PROBLEM REQUIREMENTS —
Please copy the rows below line for line, leaving every character as it is.

RECORDS FOR THE TASK —

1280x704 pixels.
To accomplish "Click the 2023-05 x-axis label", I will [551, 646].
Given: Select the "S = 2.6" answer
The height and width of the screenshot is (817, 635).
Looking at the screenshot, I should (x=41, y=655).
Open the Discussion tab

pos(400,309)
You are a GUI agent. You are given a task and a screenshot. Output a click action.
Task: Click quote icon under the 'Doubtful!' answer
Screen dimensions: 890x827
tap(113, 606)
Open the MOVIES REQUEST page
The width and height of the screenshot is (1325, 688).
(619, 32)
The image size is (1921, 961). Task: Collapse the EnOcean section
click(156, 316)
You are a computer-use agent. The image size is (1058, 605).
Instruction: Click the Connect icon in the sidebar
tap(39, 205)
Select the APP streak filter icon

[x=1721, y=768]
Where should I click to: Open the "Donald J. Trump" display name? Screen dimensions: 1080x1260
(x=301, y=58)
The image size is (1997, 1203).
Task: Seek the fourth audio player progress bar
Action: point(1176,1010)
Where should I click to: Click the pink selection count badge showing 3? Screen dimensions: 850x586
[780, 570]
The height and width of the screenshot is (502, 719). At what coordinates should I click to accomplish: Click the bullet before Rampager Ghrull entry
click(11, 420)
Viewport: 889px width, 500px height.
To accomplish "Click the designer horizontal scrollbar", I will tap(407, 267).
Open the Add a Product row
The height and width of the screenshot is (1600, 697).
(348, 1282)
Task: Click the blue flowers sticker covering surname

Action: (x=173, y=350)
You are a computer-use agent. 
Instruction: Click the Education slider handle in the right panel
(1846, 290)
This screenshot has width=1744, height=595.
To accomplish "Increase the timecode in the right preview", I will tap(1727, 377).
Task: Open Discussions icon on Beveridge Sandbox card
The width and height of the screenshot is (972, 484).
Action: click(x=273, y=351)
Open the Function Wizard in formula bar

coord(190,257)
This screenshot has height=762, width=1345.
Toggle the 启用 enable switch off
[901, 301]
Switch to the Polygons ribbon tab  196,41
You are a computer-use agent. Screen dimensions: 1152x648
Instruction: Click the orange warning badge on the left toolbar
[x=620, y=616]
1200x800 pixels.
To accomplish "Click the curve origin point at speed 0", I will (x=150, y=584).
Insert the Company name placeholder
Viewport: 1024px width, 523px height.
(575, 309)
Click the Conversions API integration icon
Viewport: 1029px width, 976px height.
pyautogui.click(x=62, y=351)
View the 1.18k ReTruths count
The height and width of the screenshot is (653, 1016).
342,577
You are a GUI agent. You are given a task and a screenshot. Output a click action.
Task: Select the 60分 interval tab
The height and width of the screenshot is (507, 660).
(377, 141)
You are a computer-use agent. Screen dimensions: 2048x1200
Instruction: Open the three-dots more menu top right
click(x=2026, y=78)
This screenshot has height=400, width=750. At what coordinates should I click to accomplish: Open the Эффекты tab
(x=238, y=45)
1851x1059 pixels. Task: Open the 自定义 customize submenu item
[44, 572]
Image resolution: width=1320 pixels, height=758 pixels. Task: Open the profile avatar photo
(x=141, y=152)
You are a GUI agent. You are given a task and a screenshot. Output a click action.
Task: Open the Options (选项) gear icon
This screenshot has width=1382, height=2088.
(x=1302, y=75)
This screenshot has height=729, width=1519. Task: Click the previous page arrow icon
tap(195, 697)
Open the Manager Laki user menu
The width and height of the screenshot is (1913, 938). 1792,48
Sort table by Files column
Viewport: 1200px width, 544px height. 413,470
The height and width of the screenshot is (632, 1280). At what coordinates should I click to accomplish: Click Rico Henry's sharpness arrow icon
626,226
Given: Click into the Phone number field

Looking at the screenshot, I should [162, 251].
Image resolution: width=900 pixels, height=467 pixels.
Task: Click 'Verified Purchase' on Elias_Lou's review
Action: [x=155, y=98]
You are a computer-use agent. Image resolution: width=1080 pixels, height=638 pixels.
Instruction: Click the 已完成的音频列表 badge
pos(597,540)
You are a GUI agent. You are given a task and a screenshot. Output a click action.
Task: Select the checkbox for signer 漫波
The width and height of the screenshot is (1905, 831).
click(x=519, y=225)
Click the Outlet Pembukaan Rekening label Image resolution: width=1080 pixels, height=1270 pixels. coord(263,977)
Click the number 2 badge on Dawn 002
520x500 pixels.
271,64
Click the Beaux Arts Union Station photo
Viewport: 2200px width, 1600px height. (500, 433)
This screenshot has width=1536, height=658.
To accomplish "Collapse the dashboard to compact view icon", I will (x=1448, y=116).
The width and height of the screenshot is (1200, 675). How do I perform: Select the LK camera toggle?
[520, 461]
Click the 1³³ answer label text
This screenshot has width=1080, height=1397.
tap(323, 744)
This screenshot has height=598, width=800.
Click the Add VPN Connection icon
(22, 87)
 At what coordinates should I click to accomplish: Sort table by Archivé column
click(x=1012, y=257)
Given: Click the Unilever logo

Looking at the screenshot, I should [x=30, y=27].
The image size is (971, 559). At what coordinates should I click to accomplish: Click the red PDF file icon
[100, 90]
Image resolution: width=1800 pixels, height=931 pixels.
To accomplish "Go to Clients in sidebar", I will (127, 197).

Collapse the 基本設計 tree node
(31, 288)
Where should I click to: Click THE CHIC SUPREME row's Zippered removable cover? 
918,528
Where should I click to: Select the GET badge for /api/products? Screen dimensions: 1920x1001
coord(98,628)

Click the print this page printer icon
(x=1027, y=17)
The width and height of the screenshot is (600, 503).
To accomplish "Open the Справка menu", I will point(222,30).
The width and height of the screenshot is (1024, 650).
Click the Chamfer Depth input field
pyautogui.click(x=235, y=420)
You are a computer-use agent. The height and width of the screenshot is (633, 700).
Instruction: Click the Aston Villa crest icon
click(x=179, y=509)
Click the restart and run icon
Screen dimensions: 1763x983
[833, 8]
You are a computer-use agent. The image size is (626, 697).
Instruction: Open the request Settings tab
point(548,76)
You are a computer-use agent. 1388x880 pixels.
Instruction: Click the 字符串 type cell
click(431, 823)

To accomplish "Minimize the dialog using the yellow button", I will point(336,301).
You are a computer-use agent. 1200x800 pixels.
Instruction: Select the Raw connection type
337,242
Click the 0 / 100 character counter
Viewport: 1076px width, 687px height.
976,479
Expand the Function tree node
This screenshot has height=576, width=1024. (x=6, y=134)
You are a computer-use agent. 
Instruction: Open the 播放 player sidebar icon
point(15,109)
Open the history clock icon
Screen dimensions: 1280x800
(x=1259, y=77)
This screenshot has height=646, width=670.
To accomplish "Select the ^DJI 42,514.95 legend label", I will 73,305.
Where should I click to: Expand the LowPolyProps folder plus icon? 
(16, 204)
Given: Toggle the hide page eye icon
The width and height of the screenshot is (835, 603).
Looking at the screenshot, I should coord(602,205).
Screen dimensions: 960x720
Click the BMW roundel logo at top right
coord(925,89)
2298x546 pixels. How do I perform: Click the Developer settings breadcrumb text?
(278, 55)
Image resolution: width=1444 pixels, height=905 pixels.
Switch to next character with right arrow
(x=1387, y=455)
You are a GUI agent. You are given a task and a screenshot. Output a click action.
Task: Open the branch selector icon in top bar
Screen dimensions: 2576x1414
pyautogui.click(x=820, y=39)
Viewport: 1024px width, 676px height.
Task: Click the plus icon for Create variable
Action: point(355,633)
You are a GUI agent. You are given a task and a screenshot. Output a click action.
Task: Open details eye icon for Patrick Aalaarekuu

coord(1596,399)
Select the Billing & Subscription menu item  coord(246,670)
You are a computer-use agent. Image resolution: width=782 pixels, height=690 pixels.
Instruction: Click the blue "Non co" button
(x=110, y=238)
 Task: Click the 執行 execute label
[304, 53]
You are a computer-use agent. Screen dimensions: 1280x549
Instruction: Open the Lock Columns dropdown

REPLY —
1280x704 pixels.
To accomplish "Click the 2023-05 x-axis label", I will [551, 646].
Given: Select the "S = 2.6" answer
The height and width of the screenshot is (817, 635).
Looking at the screenshot, I should (x=41, y=655).
Open the Discussion tab

pos(400,309)
You are a GUI agent. You are given a task and a screenshot. Output a click action.
Task: Click quote icon under the 'Doubtful!' answer
Screen dimensions: 890x827
tap(113, 606)
Open the MOVIES REQUEST page
The width and height of the screenshot is (1325, 688).
(619, 32)
The image size is (1921, 961). Task: Collapse the EnOcean section
click(156, 316)
You are a computer-use agent. The image size is (1058, 605).
Instruction: Click the Connect icon in the sidebar
tap(39, 205)
Select the APP streak filter icon

[x=1721, y=768]
Where should I click to: Open the "Donald J. Trump" display name? Screen dimensions: 1080x1260
(x=301, y=58)
The image size is (1997, 1203).
Task: Seek the fourth audio player progress bar
Action: point(1176,1010)
Where should I click to: Click the pink selection count badge showing 3? Screen dimensions: 850x586
[780, 570]
The height and width of the screenshot is (502, 719). At what coordinates should I click to accomplish: Click the bullet before Rampager Ghrull entry
click(11, 420)
Viewport: 889px width, 500px height.
To accomplish "Click the designer horizontal scrollbar", I will tap(407, 267).
Open the Add a Product row
The height and width of the screenshot is (1600, 697).
(348, 1282)
Task: Click the blue flowers sticker covering surname

Action: (x=173, y=350)
You are a computer-use agent. 
Instruction: Click the Education slider handle in the right panel
(1846, 290)
This screenshot has width=1744, height=595.
To accomplish "Increase the timecode in the right preview", I will tap(1727, 377).
Task: Open Discussions icon on Beveridge Sandbox card
The width and height of the screenshot is (972, 484).
Action: click(x=273, y=351)
Open the Function Wizard in formula bar

coord(190,257)
This screenshot has height=762, width=1345.
Toggle the 启用 enable switch off
[901, 301]
Switch to the Polygons ribbon tab  196,41
You are a computer-use agent. Screen dimensions: 1152x648
Instruction: Click the orange warning badge on the left toolbar
[x=620, y=616]
1200x800 pixels.
To accomplish "Click the curve origin point at speed 0", I will (x=150, y=584).
Insert the Company name placeholder
Viewport: 1024px width, 523px height.
(575, 309)
Click the Conversions API integration icon
Viewport: 1029px width, 976px height.
pyautogui.click(x=62, y=351)
View the 1.18k ReTruths count
The height and width of the screenshot is (653, 1016).
342,577
You are a GUI agent. You are given a task and a screenshot. Output a click action.
Task: Select the 60分 interval tab
The height and width of the screenshot is (507, 660).
(377, 141)
You are a computer-use agent. Screen dimensions: 2048x1200
Instruction: Open the three-dots more menu top right
click(x=2026, y=78)
This screenshot has height=400, width=750. At what coordinates should I click to accomplish: Open the Эффекты tab
(x=238, y=45)
1851x1059 pixels. Task: Open the 自定义 customize submenu item
[44, 572]
Image resolution: width=1320 pixels, height=758 pixels. Task: Open the profile avatar photo
(x=141, y=152)
You are a GUI agent. You are given a task and a screenshot. Output a click action.
Task: Open the Options (选项) gear icon
This screenshot has width=1382, height=2088.
(x=1302, y=75)
This screenshot has height=729, width=1519. Task: Click the previous page arrow icon
tap(195, 697)
Open the Manager Laki user menu
The width and height of the screenshot is (1913, 938). 1792,48
Sort table by Files column
Viewport: 1200px width, 544px height. 413,470
The height and width of the screenshot is (632, 1280). At what coordinates should I click to accomplish: Click Rico Henry's sharpness arrow icon
626,226
Given: Click into the Phone number field

Looking at the screenshot, I should [162, 251].
Image resolution: width=900 pixels, height=467 pixels.
Task: Click 'Verified Purchase' on Elias_Lou's review
Action: [x=155, y=98]
You are a computer-use agent. Image resolution: width=1080 pixels, height=638 pixels.
Instruction: Click the 已完成的音频列表 badge
pos(597,540)
You are a GUI agent. You are given a task and a screenshot. Output a click action.
Task: Select the checkbox for signer 漫波
The width and height of the screenshot is (1905, 831).
click(x=519, y=225)
Click the Outlet Pembukaan Rekening label Image resolution: width=1080 pixels, height=1270 pixels. coord(263,977)
Click the number 2 badge on Dawn 002
520x500 pixels.
271,64
Click the Beaux Arts Union Station photo
Viewport: 2200px width, 1600px height. (500, 433)
This screenshot has width=1536, height=658.
To accomplish "Collapse the dashboard to compact view icon", I will (x=1448, y=116).
The width and height of the screenshot is (1200, 675). How do I perform: Select the LK camera toggle?
[520, 461]
Click the 1³³ answer label text
This screenshot has width=1080, height=1397.
tap(323, 744)
This screenshot has height=598, width=800.
Click the Add VPN Connection icon
(22, 87)
 At what coordinates should I click to accomplish: Sort table by Archivé column
click(x=1012, y=257)
Given: Click the Unilever logo

Looking at the screenshot, I should [x=30, y=27].
The image size is (971, 559). At what coordinates should I click to accomplish: Click the red PDF file icon
[100, 90]
Image resolution: width=1800 pixels, height=931 pixels.
To accomplish "Go to Clients in sidebar", I will (127, 197).

Collapse the 基本設計 tree node
(31, 288)
Where should I click to: Click THE CHIC SUPREME row's Zippered removable cover? 
918,528
Where should I click to: Select the GET badge for /api/products? Screen dimensions: 1920x1001
coord(98,628)

Click the print this page printer icon
(x=1027, y=17)
The width and height of the screenshot is (600, 503).
To accomplish "Open the Справка menu", I will point(222,30).
The width and height of the screenshot is (1024, 650).
Click the Chamfer Depth input field
pyautogui.click(x=235, y=420)
You are a computer-use agent. The height and width of the screenshot is (633, 700).
Instruction: Click the Aston Villa crest icon
click(x=179, y=509)
Click the restart and run icon
Screen dimensions: 1763x983
[833, 8]
You are a computer-use agent. The image size is (626, 697).
Instruction: Open the request Settings tab
point(548,76)
You are a computer-use agent. 1388x880 pixels.
Instruction: Click the 字符串 type cell
click(431, 823)

To accomplish "Minimize the dialog using the yellow button", I will point(336,301).
You are a computer-use agent. 1200x800 pixels.
Instruction: Select the Raw connection type
337,242
Click the 0 / 100 character counter
Viewport: 1076px width, 687px height.
976,479
Expand the Function tree node
This screenshot has height=576, width=1024. (x=6, y=134)
You are a computer-use agent. 
Instruction: Open the 播放 player sidebar icon
point(15,109)
Open the history clock icon
Screen dimensions: 1280x800
(x=1259, y=77)
This screenshot has height=646, width=670.
To accomplish "Select the ^DJI 42,514.95 legend label", I will 73,305.
Where should I click to: Expand the LowPolyProps folder plus icon? 
(16, 204)
Given: Toggle the hide page eye icon
The width and height of the screenshot is (835, 603).
Looking at the screenshot, I should coord(602,205).
Screen dimensions: 960x720
Click the BMW roundel logo at top right
coord(925,89)
2298x546 pixels. How do I perform: Click the Developer settings breadcrumb text?
(278, 55)
Image resolution: width=1444 pixels, height=905 pixels.
Switch to next character with right arrow
(x=1387, y=455)
You are a GUI agent. You are given a task and a screenshot. Output a click action.
Task: Open the branch selector icon in top bar
Screen dimensions: 2576x1414
pyautogui.click(x=820, y=39)
Viewport: 1024px width, 676px height.
Task: Click the plus icon for Create variable
Action: point(355,633)
You are a GUI agent. You are given a task and a screenshot. Output a click action.
Task: Open details eye icon for Patrick Aalaarekuu

coord(1596,399)
Select the Billing & Subscription menu item  coord(246,670)
You are a computer-use agent. Image resolution: width=782 pixels, height=690 pixels.
Instruction: Click the blue "Non co" button
(x=110, y=238)
 Task: Click the 執行 execute label
[304, 53]
You are a computer-use agent. Screen dimensions: 1280x549
Instruction: Open the Lock Columns dropdown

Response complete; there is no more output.